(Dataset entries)
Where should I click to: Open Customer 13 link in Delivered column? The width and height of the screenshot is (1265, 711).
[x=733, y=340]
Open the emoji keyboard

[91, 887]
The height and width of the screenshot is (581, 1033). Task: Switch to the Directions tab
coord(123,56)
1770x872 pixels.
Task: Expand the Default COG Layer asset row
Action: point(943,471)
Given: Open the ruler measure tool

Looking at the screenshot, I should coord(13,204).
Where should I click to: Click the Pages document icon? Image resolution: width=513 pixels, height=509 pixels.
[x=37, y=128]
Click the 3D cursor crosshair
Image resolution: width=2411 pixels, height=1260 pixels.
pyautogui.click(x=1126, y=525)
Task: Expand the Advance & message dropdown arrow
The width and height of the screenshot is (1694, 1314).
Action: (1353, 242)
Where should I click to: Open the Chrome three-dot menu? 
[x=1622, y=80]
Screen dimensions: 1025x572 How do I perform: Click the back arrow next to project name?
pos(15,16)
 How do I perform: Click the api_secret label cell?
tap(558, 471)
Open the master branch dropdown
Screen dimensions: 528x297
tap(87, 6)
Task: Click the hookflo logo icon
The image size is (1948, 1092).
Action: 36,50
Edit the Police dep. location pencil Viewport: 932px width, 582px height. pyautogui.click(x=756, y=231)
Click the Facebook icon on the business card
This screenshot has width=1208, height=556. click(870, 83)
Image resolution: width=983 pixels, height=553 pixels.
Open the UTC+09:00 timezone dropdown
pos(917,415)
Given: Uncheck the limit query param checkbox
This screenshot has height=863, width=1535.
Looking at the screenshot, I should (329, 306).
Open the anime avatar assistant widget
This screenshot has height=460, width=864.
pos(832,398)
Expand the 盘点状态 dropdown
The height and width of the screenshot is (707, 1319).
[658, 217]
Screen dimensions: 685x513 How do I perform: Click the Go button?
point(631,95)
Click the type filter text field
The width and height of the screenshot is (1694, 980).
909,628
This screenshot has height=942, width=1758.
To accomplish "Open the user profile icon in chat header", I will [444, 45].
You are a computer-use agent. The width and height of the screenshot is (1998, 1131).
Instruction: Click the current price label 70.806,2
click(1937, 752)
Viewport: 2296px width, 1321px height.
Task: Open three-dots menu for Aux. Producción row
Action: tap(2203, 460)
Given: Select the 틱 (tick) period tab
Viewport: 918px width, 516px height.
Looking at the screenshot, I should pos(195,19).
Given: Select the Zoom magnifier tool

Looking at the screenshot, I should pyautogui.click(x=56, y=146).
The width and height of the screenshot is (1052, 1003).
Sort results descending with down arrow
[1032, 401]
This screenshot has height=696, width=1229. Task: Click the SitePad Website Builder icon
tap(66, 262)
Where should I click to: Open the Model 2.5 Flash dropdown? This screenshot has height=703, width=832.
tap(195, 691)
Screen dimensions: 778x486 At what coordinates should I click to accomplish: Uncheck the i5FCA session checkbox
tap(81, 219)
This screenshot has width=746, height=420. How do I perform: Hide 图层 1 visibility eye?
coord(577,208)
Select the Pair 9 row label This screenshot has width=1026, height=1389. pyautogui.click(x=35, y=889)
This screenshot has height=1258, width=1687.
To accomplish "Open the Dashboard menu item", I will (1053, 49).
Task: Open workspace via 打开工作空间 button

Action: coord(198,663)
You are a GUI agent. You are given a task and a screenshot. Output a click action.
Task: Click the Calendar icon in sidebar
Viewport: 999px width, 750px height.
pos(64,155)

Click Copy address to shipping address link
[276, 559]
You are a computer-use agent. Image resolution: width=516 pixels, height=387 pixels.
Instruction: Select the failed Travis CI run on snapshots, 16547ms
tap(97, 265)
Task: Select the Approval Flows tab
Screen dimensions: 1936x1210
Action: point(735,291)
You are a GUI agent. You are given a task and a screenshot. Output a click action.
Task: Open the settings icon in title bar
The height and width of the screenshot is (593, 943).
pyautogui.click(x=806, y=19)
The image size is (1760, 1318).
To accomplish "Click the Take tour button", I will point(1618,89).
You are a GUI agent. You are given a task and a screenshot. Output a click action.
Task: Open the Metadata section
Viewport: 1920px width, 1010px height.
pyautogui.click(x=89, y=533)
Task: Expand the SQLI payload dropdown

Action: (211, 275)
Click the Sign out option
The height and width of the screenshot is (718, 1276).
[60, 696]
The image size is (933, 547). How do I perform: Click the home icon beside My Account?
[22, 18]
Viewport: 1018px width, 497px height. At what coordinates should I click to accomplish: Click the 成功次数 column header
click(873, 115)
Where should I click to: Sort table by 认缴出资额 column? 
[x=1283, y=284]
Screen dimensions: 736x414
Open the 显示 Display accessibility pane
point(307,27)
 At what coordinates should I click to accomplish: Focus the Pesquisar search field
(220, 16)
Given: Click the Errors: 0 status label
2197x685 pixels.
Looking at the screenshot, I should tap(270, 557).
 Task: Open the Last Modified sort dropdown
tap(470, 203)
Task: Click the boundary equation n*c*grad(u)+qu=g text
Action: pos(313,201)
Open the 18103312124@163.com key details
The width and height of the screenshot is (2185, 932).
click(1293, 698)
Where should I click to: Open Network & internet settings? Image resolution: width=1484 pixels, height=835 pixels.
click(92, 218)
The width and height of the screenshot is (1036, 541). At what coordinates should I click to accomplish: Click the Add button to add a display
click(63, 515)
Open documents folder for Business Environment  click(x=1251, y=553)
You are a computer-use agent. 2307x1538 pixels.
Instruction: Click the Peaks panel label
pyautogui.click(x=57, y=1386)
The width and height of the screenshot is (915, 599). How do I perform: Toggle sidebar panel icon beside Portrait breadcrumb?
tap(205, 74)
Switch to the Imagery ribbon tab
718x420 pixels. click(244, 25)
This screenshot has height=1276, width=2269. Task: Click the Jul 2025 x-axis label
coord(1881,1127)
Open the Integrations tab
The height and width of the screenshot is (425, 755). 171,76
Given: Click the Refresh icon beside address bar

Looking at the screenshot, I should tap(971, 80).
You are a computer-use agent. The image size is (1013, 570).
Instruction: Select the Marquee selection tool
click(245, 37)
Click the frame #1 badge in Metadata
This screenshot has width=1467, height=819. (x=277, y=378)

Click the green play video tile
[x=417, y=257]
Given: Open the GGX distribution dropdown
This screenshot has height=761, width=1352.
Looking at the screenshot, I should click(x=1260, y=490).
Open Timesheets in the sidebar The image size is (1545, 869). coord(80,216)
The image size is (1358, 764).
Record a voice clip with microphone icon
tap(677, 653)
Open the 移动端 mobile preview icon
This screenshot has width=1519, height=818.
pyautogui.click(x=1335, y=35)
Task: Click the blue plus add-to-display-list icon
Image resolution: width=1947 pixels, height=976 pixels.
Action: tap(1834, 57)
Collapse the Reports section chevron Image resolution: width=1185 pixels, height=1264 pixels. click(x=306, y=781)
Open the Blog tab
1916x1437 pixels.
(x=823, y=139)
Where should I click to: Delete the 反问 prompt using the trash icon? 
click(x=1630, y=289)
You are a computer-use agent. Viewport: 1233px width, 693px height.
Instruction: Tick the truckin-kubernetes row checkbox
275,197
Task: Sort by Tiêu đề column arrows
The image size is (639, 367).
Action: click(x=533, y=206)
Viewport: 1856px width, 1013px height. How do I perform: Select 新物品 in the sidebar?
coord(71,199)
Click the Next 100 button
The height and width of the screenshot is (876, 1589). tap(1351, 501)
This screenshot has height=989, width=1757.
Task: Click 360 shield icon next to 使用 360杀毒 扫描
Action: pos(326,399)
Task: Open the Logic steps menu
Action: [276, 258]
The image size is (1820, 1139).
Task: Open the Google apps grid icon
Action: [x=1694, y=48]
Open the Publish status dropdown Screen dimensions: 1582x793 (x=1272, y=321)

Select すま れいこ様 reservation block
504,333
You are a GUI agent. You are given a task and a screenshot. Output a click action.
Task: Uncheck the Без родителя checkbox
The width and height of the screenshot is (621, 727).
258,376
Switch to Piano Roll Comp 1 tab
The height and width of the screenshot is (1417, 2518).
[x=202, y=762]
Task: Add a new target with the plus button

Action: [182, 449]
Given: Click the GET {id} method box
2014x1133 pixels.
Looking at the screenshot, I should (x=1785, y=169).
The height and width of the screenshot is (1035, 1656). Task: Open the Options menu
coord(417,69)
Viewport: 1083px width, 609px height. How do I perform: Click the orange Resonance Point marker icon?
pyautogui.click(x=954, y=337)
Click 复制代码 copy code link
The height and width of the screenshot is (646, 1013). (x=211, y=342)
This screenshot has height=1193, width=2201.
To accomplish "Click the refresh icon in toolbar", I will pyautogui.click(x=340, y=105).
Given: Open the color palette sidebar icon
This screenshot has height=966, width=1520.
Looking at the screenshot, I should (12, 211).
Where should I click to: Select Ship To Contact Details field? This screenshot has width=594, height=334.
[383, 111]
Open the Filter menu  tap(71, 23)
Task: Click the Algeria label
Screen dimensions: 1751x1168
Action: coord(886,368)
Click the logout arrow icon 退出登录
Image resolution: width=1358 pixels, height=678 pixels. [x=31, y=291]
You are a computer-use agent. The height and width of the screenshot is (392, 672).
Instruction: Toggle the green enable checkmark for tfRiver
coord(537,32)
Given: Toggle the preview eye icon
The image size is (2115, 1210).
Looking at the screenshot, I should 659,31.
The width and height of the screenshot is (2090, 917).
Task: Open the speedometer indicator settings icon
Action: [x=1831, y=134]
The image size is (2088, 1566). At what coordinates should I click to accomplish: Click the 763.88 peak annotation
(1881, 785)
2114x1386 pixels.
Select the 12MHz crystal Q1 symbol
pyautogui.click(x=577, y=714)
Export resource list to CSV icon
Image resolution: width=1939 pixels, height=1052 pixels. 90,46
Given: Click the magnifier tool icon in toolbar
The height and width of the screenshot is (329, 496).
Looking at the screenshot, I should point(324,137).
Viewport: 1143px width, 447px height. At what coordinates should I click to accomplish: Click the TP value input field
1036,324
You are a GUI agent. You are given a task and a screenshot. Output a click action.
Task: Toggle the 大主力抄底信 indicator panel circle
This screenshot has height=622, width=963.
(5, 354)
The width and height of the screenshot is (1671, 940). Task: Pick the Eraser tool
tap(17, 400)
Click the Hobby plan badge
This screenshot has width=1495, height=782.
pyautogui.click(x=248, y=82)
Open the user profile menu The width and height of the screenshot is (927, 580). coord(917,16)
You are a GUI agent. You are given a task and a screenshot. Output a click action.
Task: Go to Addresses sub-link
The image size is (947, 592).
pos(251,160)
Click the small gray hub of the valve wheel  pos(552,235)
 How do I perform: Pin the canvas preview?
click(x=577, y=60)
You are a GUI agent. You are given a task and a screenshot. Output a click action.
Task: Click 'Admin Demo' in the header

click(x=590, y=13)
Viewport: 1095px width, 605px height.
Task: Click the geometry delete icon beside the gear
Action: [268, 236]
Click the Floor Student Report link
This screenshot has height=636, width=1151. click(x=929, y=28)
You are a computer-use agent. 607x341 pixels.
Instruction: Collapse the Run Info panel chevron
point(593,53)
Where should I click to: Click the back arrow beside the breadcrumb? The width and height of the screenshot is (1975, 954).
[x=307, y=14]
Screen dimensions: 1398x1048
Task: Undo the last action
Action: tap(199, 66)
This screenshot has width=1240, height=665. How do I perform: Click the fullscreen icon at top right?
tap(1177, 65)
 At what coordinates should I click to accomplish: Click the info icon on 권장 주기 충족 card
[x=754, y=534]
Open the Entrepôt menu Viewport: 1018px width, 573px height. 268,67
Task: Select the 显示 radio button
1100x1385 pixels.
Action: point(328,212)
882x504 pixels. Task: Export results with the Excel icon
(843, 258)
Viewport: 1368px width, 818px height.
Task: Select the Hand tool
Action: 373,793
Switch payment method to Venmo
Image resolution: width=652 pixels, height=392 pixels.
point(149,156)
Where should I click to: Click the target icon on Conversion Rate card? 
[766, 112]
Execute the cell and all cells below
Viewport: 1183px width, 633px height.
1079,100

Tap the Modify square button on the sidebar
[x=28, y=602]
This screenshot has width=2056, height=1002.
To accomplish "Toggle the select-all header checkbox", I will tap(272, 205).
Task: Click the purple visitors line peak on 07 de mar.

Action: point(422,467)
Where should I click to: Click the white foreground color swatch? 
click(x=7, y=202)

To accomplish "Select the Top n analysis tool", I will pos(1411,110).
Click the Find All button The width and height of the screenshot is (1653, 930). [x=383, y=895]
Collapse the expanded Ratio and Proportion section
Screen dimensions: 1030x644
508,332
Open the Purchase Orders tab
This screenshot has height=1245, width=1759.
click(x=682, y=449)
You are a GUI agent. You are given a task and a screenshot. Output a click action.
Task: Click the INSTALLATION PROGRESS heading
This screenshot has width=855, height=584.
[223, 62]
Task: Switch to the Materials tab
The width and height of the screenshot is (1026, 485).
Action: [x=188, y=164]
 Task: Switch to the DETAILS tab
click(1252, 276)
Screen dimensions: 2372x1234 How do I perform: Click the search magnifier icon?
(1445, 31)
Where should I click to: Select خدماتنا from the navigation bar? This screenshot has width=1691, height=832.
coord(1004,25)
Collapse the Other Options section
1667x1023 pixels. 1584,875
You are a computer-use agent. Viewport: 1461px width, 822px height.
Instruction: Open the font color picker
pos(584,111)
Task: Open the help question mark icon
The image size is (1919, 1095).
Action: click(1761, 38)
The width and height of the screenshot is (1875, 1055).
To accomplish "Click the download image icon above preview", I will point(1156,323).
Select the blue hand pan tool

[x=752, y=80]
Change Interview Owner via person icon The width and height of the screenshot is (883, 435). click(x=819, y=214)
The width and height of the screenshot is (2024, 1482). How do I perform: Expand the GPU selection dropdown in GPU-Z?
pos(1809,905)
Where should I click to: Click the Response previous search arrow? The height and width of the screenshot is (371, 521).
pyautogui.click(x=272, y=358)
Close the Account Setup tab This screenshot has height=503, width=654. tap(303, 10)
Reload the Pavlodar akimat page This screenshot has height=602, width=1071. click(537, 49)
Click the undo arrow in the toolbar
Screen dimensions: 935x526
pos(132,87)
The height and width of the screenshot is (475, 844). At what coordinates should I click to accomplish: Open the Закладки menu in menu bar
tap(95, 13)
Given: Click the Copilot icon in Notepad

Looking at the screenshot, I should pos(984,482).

- Try it -
Would you please repeat exactly the lines above, starting at the line with "Task: Select the 显示 radio button" and stopping at the line with "Click the Find", both included?

- Written solution -
Task: Select the 显示 radio button
1100x1385 pixels.
Action: point(328,212)
882x504 pixels. Task: Export results with the Excel icon
(843, 258)
Viewport: 1368px width, 818px height.
Task: Select the Hand tool
Action: 373,793
Switch payment method to Venmo
Image resolution: width=652 pixels, height=392 pixels.
point(149,156)
Where should I click to: Click the target icon on Conversion Rate card? 
[766, 112]
Execute the cell and all cells below
Viewport: 1183px width, 633px height.
1079,100

Tap the Modify square button on the sidebar
[x=28, y=602]
This screenshot has width=2056, height=1002.
To accomplish "Toggle the select-all header checkbox", I will tap(272, 205).
Task: Click the purple visitors line peak on 07 de mar.

Action: point(422,467)
Where should I click to: Click the white foreground color swatch? 
click(x=7, y=202)

To accomplish "Select the Top n analysis tool", I will pos(1411,110).
Click the Find All button The width and height of the screenshot is (1653, 930). [x=383, y=895]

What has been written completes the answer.